卵かけごはんの魅力は皆さんもご存知の通り、「手軽・おいしい・すぐ食べられる」ことですね。しかし、卵かけごはんのもう一つの魅力は、なんといってもその懐の広さではないでしょうか。調味料をはじめとし、海苔やふりかけのような手軽な具材と合わせてもよし、本格的な丼を試すもよし、アレンジの幅はまさに無限大。自宅で様々なマイ卵かけごはんを楽しんでいる方も多いのではないでしょうか。

グルメ漫画『おとりよせ王子飯田好実』でも、卵かけごはんは第一巻の第一話に取り上げられています。

主人公・飯田好実には、仕事を早く終わらせてなんとしてでも会いたい子がいました。


その相手とは、ずばり「卵かけご飯セット」!!


自宅で卵かけご飯と過ごす夜は、至福そのものです・・・!


(引用:高瀬志帆「おとりよせ王子飯田好実」第一巻P5−11)


やはり日本人にとって「おいしい卵かけごはん」は誰もが求める理想郷のようですね。

もちろん飯田くんのように最高の卵と最高の調味料を使えば、遙かなる高みに到達できること間違いなしでしょう。しかし、やはり「家で手軽にできる」からこそこのソウルフードには意味がある!!

卵かけごはんのお供といえば、醤油やめんつゆが一般的です。

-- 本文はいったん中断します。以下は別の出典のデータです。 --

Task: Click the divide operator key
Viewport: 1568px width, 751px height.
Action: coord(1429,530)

卵をそのまま生食する日本だからこそ、日本の調味料とは相性がよいのか、まさに王道と言ったところです。他にも、ごま油やカレー粉のように少しクセのある調味料との組み合わせも人気のようです。さすがの懐の広さですね。

そこで今回、卵かけごはんのお供として登場するのは「万能調味料」です。この万能調味料、万能と謳われながらも何が「万能」なのかはよく分かりません。どんな具材にもマッチしやすく、汎用性が高いということなのでしょうか。

主食サイドの万能王者「卵かけごはん」と、調味料サイドの万能王者が出会ったとき、そこでは何が起こるのか!

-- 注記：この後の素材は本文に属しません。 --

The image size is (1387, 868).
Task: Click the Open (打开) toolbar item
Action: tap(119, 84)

「人当たりが良くて親切で、成績は中の上。さっぱりしていてこれといった特徴もないけれど悪目立ちもせず、クラスに一人はいる”イイ奴"」同士が同じ空間に放り込まれたら、一体どうなるのでしょうか。

ということで、和洋中それぞれの万能調味料と卵かけご飯の相性を実験、検証をしてみました。

和洋中の万能調味料が卵かけごはんに挑む!

今回登場してもらう3種類の万能調味料の皆さんはこちら!

和部門!塩麹選手!

洋部門!クレイジーソルト選手!

中華部門!創味シャンタン選手!(旧・味覇)

そして今回は「いつもどおりの安定した味」比較のため、卵かけごはんには”王道"の醤油選手にもご登場願いました。

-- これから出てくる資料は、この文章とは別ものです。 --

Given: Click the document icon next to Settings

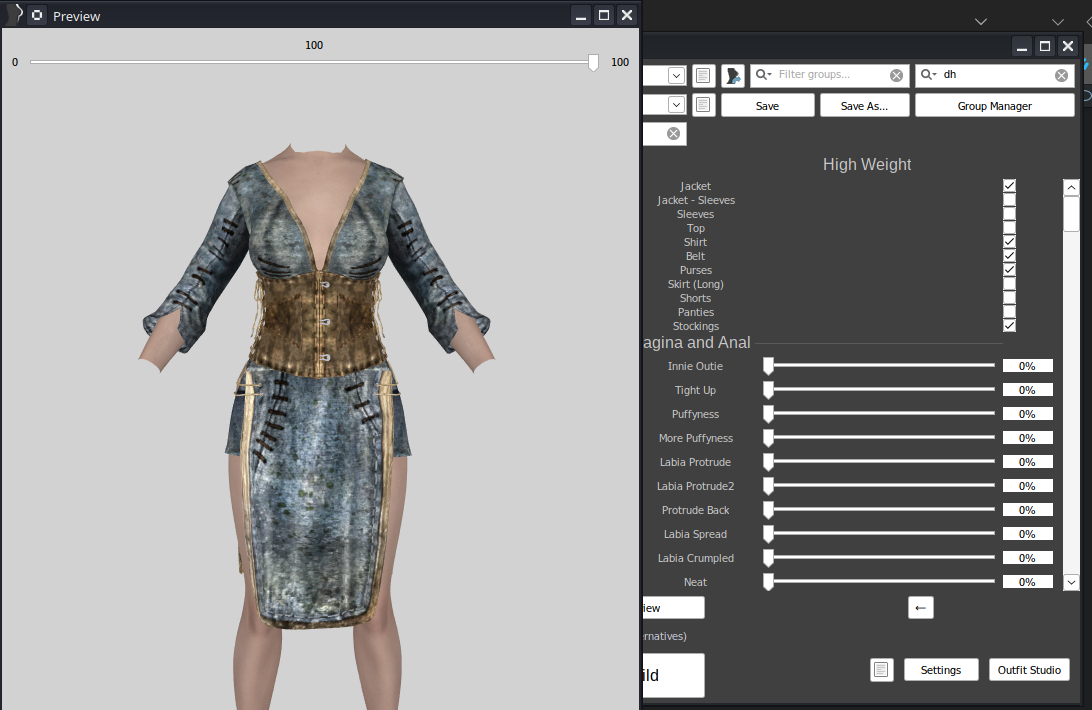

ジャッジは、マンガHONZでもすっかりお馴染みの味覚センサー「レオ」選手!

 

「レオ」は食材の基本5味(甘味、旨味、塩味、酸味、苦味)を数値化できるだけでなく、これら基本5味をベースに異なる食材の組み合わせの相性度を測れるスグレモノです。

万能王者同士の対決やいかに…!?

卵かけごはん×万能調味料の相性度判定!

それでは結果発表します。まずは味覚分析から。

じゃん!!!!!!

 

 

 

差 is ほとんどない

つ、つまらない…。
あまりに衝撃的なほどに差が出ませんでした…。
グラフの基本5味の各数字が、卵かけごはんと各々の調味料を合わせたときの味覚の値です、が、こちらも基準となる醤油と比べてこれといって特徴がありませんね…。

続いて、相性度ランキングがこちら!

じゃん!!!!!!

1位 醤油選手 96.62点
1位 創味シャンタン 96.62点
3位 塩麹 96.07点
4位 クレイジーソルト 95.52点

 

せ、接戦だァァァァ・・・・

こんな接戦な相性度ランキングは初めてです。なんと創味シャンタンが卵かけごはん×醤油という王道コンビネーションに並び、ほとんど僅差でほかの万能調味料たちが追従しています。相性度が95点以上のものはかなり美味しいですので、万能調味料たちは十分醤油と健闘していたと言えるでしょう。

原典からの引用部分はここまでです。